An angiographic image showing a transesophogeal Echo (TEE) probe in use during deployment of a transcatheter Sapien aortic valve.


June 20, 2012 — Echocardiography is playing a key role in both the assessment and guidance of transcatheter aortic valve replacement (TAVR). Attendees at the American Society of Echocardiography’s 23rd Annual Scientific Sessions will have the opportunity to see this in action during a live TAVR procedure transmitted from Washington Hospital Center's hybrid cath lab.

The value of TAVR depends on careful selection of patients who, while not surgical candidates, do not have such extreme comorbidities that overwhelm the benefits of TAVR and render the intervention futile. In selection of these patients, Doppler echocardiography has now replaced cardiac catheterization as the gold standard diagnostic technique for quantifying aortic stenosis (AS), the most common valvular heart condition in the elderly.

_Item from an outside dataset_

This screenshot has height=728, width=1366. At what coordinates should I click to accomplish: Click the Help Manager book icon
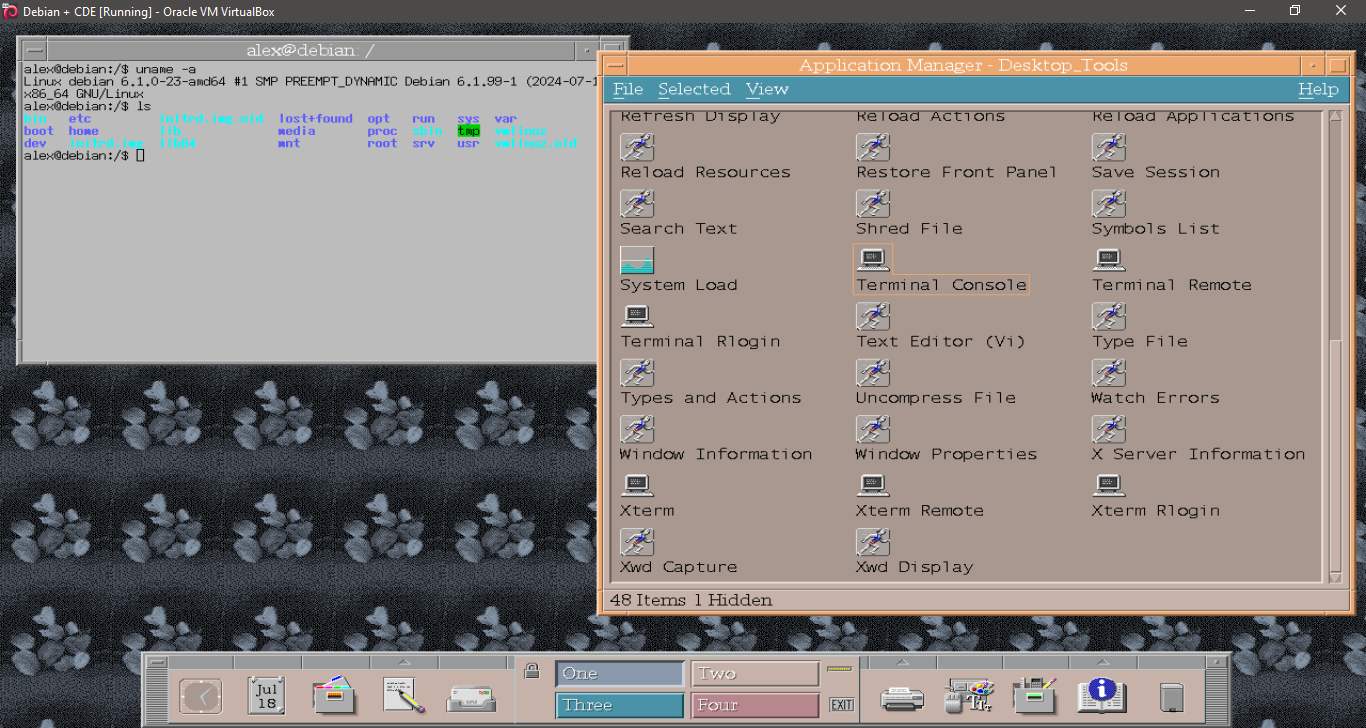1102,695
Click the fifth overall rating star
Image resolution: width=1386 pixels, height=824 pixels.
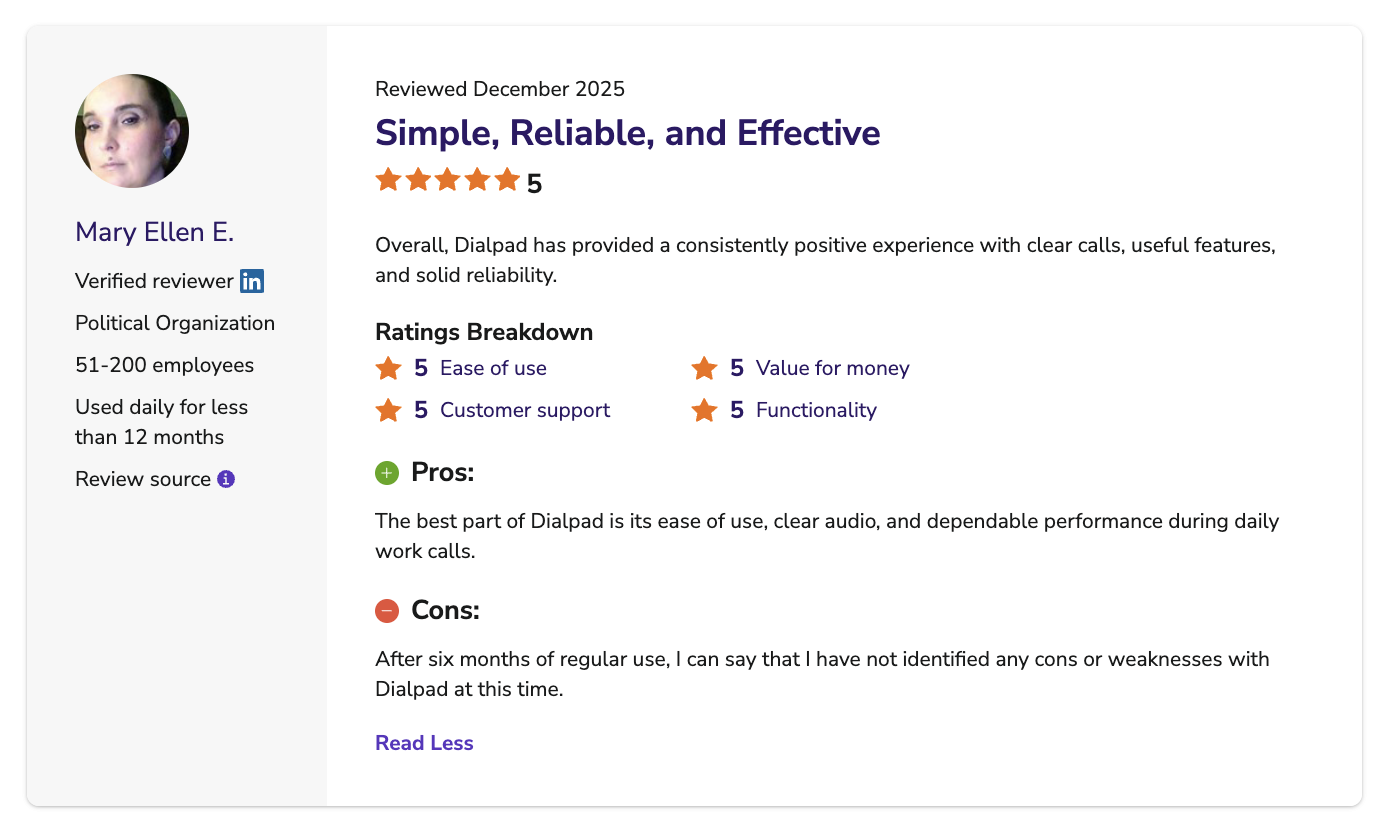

A transthoracic echocardiogram (TTE), in which an external probe is placed on the patient’s chest, can determine whether the AS is severe enough for TAVR. Transesophageal echocardiography (TEE), in which an ultrasound probe is passed into the patient’s esophagus, supplements the information from TTE, providing precise measurements of the ring surrounding the aortic valve, critical for selecting the proper size of the implanted valve.  And, the role for echocardiography doesn’t stop with diagnosis and decisions on treatment, as TEE is widely used to guide device placement during the TAVR procedure.

Steven Goldstein, M.D.,  a cardiologist at MedStar Heart Institute, will lead a team of interventional experts during the surgery at the center. Due to the design of the hybrid cath lab at Washington Medical Center, the audience will be able to see information from various monitors, including echo images, fluoroscopic images and pressure tracings.